The programme known as the Shirika Plan is not new, it has been delayed for the last two years due to funding constraints.

Kenya first agreed to turn Dadaab and Kakuma refugee camps, in Garissa and Turkana counties, respectively, in 2022 into formal urban centres to win over critics of its controversial decade-long bid to shut down the camps it said bred insecurity.

The government required money, and it reached out to donors and financial institutions including the World Bank.

The World Bank, the major funder of the programme, has since tied refugee welfare to financial support of Kenya’s programmes. Last month, when it agreed to lend Kenya Sh157.8 billion, it asked the government to provide jobs for refugees.

Kenya has agreed to register the refugees and offer them a certain class of work permits that will allow them to seek employment.

“We have embraced a paradigm shift that no longer views a refugee as a burden that should be repatriated as soon as possible. Rather, we want to harness their skills and industry in ventures that are profitable to themselves and our country,” said Foreign Affairs PS, Korir Sing’oei on Thursday, in Turkana County where leaders gathered to celebrate World Refugee Day.

Both Kenya and donors see the Shirika Plan as a paradigm shift in humanitarian strategy and is beginning to transform these settlement camps into vibrant municipalities integrated within the local fabric of Garissa and Turkana counties.

The government, county administrations, UN agencies, and international partners will work together to turn the refugee camps into towns with a sewerage system, power grid and other amenities. Refugees will have the freedom to move around the country.

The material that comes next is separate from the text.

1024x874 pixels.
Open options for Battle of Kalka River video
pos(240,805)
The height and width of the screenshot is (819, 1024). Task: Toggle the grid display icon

Officials say the main goal is the integration of refugees to become active participants in their host communities' economic activities, ending an encampment criticised for creating a sense of dependency, while allowing non-refugees to settle in as well.

Prof Bitok said the plan symbolises a collective commitment to rebuild lives shattered by conflict and climate catastrophe.

Daadab and Kakuma will first be gazetted as municipalities, compelling budgetary allocations to their rebuilding.

The Shirika Plan National Steering Committee, which is devising the implementation plan, comprises the governors of Nairobi, Garissa, and Turkana and at least 17 PSs from State Departments critical to implementing refugee integration.

These departments include the Interior, Treasury, Health, Lands, Water, Housing, Education, and Foreign Affairs.

Interior Principal Secretary Raymond Omollo underscored the profound implications of this integration and added that by weaving refugees into the social fabric, Kenya not only strengthens its societal resilience but also sets a precedent for global refugee policy.

“It represents an innovative approach to refugee camps into integrated settlements that support the social economic inclusion of refugees and host communities thereby enhancing national security and cohesion,” he said.

Turkana Governor Jeremiah Lomurakai said the Shirika Plan will address concerns that development partners concentrate on funding refugees at the expense of host communities.

“There should be imperative balance when it comes to resource sharing, employment and many other things between the host community and refugees,” UN Resident Coordinator in Kenya Stephen Jackson and Kenya’s Representative for UNHCR Caroline van Buren promised to support the implementation of the Shirika Plan.

The plan came as the Horn of Africa became the worst-hit region in refugee numbers as countries suffered conflict, floods, drought and violence. There are over 8 million refugees across the region, according to new data from the UN Refugee Agency (UNHCR).

Somalia, Ethiopia, Kenya, and Somalia – are among the least prepared to cope with the impact of climate change, with the number of people suffering acute hunger has risen from 14 million in 2013 to over 55 million in 2023. Sudan has become the biggest producer of displaced people in Africa, displacing some 10 million people in a year, of which 2 million are in neighbouring countries.

Nuzhat Nueary, Oxfam Water Insecurity and Climate Policy Coordinator noted that climate change and El Niño weather patterns have supercharged droughts, floods and cyclones.